Golpea el timbre con una mezcla de rabia, desesperación e insistencia, deshecho. Presiona sus dedos, reiterado y ante la imposibilidad de asaltar la casa para llegar hasta ella. Detrás, cargada de enseres, bolsas y maletas, Victoria llega. Brusca, da un tirón a la ropa de Damiano, con la esperanza de que cese en su acoso.
—Por el amor de Dios, ¿qué es lo que pasa?
Protesta Anna, a medio vestir y recién levantada. Abre los ojos, de par en par. La bajista saluda con un aire tímido, dulce y ambas resplandecen de placer, de gozo ante el reencuentro. Exasperado por el lenguaje no verbal o la tensión no resuelta, el cantante aparta a la prima e ingresa al destartalado caserón.
—Eres un maleducado —lo reprende su amiga, molesta por su gesto. —Podrías al menos haber pedido permiso, ¿es que no tienes educación?
—Oh, ¡qué me vas a contar! —La corea la habitante de la casa. —¡Hombres! No sé qué sería del mundo sin nosotras, las mujeres.
Victoria sonríe.
—¿Dónde puedo poner los bártulos? —Exhala, fatigada de aguantar el peso.
Producto del intenso calor, su cabello claro, rubio ceniza permanece pegado a su rostro. Sendos chorros de sudor descienden por su inmaculada tez limpia, al natural. Está acalorada. A pie de escalera, aguarda el cantante, desquiciado e impaciente.
—¡Por Dios!
Gira sobre su propio eje, hastiado e inicia un ascenso torpe y veloz, algo accidentado. Tropieza con sus propios pies, el aire, al llegar al piso de arriba y no cae de puro milagro. Tuerce a la derecha, al pasillo largo, lóbrego y oscuro, sin vida.
—¿Quieres conocer a mi abuela? —Pregunta Anna a su invitada, resplandeciente. —Está en la cocina y, seguro, muy confusa por todo este vaivén de voces, prisas y malos entendidos.
—Nada me gustaría más —repone la bajista.
Con timidez, rozan los dedos, la piel, el alma y, ruborizadas, la laberíntica disposición del hogar las engulle, en dirección a la cocina.
De vuelta al piso de arriba, la cautela es la mejor arma empleada por Damiano. Camina suave, casi sobre las puntillas y muy temeroso, casi que tiembla. Por su psique, desfilan sus pasados ensayos, los discursos hechos frente al espejo, a Ethan, a Victoria y, al rozar el pomo de la puerta del dormitorio de ella, sabe que todo el esfuerzo ha sido en vano; ni una sola palabra de todo el diccionario italiano es capaz de expresar cómo se siente. La mano cálida, firme se aferra a la estructura gélida de plástico bañada en gris y gira. Chirrían las bisagras. Poco a poco, abre la puerta e ingresa a un dormitorio revuelto, oscuro, cargado de dolor. Deshecha la cama, revueltos los cajones y entreabierta la puerta del armario, la persiana está a medio bajar y, la ventana, abierta.
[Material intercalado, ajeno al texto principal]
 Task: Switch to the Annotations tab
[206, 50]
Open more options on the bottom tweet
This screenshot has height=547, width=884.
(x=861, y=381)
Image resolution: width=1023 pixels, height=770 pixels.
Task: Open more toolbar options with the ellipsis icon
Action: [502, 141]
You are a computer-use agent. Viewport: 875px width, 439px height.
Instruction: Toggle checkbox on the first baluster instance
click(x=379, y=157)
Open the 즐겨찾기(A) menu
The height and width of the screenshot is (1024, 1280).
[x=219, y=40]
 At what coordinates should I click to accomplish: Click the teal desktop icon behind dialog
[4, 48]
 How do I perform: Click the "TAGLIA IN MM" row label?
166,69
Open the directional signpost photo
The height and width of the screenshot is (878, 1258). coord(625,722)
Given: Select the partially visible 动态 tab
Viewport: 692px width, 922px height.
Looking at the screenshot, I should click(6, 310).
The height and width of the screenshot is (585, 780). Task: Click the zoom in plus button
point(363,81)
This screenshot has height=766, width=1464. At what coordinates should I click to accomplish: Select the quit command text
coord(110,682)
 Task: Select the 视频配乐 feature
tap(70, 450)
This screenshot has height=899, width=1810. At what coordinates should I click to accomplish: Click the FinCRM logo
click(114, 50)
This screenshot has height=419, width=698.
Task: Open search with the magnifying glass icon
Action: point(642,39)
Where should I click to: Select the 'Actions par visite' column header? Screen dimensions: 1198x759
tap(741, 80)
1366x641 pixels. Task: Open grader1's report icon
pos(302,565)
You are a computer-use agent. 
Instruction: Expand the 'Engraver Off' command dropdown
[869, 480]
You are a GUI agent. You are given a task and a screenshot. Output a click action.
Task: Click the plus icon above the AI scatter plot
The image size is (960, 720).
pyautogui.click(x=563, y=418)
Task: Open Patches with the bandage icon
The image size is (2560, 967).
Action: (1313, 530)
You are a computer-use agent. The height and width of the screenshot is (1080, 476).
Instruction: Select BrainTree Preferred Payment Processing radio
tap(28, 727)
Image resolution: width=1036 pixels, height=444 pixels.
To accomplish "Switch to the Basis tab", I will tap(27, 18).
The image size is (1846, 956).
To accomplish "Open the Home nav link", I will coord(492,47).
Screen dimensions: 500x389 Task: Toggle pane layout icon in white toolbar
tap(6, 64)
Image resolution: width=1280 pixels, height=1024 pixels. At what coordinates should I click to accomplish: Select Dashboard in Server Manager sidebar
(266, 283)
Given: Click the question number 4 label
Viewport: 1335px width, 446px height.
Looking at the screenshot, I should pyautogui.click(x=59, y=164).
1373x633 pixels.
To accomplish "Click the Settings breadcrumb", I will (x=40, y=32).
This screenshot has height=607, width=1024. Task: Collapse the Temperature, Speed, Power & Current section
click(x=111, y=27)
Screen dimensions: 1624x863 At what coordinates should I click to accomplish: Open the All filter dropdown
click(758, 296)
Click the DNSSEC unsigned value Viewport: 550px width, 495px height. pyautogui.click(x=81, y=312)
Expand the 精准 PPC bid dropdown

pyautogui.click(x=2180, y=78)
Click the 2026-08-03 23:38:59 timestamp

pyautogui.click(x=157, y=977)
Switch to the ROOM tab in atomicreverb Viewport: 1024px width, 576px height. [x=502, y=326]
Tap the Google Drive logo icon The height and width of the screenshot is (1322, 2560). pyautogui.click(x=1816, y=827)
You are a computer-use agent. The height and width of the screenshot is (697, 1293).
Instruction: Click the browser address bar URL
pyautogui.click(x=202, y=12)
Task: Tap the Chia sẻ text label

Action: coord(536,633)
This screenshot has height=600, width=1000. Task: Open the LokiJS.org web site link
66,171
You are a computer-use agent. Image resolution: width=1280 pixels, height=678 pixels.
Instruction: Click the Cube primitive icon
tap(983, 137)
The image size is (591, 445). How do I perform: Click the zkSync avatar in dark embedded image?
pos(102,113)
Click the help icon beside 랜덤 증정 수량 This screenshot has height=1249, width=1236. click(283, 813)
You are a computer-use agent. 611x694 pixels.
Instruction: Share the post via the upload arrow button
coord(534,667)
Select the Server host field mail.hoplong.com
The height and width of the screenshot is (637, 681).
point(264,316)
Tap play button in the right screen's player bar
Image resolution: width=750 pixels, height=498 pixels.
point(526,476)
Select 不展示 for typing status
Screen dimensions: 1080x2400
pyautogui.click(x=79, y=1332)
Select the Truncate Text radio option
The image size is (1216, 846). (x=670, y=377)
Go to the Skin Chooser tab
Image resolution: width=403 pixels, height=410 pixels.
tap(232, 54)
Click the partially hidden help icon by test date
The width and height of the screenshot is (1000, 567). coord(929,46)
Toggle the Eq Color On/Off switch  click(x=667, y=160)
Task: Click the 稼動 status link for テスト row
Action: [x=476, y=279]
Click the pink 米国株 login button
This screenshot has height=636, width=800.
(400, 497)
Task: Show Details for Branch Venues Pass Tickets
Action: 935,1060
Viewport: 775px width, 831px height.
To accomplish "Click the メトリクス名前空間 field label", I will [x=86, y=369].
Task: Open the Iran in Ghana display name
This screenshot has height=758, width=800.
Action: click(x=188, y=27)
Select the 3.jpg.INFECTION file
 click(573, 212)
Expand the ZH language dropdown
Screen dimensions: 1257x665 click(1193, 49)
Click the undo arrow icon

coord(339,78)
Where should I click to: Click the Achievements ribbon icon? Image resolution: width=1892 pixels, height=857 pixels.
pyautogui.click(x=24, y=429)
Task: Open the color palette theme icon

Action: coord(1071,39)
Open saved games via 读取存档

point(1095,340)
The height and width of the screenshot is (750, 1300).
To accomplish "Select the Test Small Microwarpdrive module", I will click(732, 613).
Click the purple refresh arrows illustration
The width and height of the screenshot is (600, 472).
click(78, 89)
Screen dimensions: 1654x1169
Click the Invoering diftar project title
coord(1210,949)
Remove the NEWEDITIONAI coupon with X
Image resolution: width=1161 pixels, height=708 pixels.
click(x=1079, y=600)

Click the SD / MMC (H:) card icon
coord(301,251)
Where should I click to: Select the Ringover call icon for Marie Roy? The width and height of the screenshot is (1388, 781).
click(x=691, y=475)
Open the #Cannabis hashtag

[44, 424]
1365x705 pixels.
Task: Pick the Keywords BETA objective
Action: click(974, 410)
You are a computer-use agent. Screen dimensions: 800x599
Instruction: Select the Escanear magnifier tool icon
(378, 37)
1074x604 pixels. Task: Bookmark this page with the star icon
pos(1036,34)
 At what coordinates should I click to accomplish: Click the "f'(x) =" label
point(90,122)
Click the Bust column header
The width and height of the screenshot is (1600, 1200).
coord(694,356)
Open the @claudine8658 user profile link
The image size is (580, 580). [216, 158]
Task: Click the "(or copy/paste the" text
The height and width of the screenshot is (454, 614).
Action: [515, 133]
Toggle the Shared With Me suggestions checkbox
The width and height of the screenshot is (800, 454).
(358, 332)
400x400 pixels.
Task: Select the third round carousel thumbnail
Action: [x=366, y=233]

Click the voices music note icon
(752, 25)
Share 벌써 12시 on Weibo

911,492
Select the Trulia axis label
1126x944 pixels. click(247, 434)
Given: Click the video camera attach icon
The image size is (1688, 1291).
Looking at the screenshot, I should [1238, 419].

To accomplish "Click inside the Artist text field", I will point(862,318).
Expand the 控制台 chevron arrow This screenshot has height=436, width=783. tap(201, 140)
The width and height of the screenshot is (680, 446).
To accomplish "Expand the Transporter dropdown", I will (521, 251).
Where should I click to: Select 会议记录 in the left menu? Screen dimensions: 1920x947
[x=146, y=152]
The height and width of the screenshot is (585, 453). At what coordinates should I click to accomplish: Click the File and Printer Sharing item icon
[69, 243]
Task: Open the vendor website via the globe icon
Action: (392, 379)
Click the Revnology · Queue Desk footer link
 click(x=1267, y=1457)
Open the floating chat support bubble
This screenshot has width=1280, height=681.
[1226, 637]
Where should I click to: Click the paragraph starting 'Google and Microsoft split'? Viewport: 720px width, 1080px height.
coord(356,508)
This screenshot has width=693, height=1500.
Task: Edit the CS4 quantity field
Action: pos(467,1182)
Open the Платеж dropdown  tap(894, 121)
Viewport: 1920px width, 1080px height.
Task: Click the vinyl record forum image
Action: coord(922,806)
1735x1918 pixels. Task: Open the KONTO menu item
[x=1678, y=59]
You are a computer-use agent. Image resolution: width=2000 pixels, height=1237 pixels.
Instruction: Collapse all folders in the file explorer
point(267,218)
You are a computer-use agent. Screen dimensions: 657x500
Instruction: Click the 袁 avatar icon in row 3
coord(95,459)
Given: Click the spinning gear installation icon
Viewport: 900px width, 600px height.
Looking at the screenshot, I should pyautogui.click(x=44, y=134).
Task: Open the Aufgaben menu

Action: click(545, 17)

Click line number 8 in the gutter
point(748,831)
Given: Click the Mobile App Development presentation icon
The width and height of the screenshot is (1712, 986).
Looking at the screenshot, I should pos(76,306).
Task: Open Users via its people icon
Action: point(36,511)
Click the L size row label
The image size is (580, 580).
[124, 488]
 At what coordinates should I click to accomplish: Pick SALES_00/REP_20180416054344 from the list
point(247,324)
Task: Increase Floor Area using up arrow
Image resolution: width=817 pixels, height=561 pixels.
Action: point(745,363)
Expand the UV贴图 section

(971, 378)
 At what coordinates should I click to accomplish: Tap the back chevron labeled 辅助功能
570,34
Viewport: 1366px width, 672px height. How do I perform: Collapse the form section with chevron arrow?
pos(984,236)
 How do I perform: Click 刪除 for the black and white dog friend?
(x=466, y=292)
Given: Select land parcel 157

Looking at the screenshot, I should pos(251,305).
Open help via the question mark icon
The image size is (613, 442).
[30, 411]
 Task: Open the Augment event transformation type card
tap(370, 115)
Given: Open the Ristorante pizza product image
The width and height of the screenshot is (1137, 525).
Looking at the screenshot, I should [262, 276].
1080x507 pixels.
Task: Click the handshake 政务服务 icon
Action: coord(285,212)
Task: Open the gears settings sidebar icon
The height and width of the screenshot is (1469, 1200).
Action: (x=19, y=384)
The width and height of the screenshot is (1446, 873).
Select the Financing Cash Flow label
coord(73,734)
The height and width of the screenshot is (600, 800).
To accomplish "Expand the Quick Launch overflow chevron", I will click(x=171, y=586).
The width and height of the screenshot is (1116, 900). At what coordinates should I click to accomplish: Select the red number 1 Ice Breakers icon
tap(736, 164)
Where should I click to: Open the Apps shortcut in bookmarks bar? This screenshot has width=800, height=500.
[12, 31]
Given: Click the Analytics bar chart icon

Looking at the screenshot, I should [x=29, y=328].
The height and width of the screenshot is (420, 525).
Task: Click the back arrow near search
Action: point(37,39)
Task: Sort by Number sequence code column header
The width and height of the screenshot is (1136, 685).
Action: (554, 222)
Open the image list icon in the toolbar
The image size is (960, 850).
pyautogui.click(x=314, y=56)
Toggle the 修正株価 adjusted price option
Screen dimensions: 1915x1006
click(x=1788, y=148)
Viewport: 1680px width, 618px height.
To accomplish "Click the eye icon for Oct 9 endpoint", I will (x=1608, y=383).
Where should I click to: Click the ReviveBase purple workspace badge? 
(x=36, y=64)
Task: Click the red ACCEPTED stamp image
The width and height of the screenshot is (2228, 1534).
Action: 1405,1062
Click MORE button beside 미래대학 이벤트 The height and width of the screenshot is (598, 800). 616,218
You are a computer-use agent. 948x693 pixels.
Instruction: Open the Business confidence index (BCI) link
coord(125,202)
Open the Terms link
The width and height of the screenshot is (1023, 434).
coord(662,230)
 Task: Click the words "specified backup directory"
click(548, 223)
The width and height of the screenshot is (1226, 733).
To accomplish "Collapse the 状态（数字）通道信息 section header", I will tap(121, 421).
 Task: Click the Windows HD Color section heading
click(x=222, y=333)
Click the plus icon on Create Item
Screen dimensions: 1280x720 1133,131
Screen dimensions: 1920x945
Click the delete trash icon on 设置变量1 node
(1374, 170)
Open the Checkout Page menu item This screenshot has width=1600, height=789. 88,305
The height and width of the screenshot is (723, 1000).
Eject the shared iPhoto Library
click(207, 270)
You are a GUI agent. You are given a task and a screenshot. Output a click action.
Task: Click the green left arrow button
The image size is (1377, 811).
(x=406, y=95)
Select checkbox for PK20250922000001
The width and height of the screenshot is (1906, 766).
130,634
Una brisa cálida, agradecida revuelve de forma rítmica, suave la cortina. Apenas llega al interior la luz del día.
—Oh, Dios —deja escapar, incapaz de procesar el desorden del que es testigo.
Los libros revueltos o el portátil caído, desmembrado sobre la alfombra provocan una punzada de terror. Su corazón late con fuerza. Nota que los latidos se agolpan en la garganta, sus sientes o el esternón, a punto de estallar y también, la respiración acelerada. Comienza a hiperventilar, sin saber cómo controlar el pánico. Avanza a tientas, a trompicones y, con la mirada perdida, inyectada en un pánico innombrable, la busca. Tampoco queda por el suelo, ni debajo de la cama.
—¿Sofía?
Pregunta al aire, a la inmensa nada que lo engulle, roto de miedo. Su expresión es indescifrable, pero más es la reacción de ella, a quien oye revolverse. Un jaleo de huesos, articulaciones y pasos aletargados, descoordinados responden desde el interior de la bañera. Ambos se precipitan a retirar la única barrera arquitectónica que los separa, la puerta. Cuando ella tira, él empuja y, como resultado, por poco se chocan.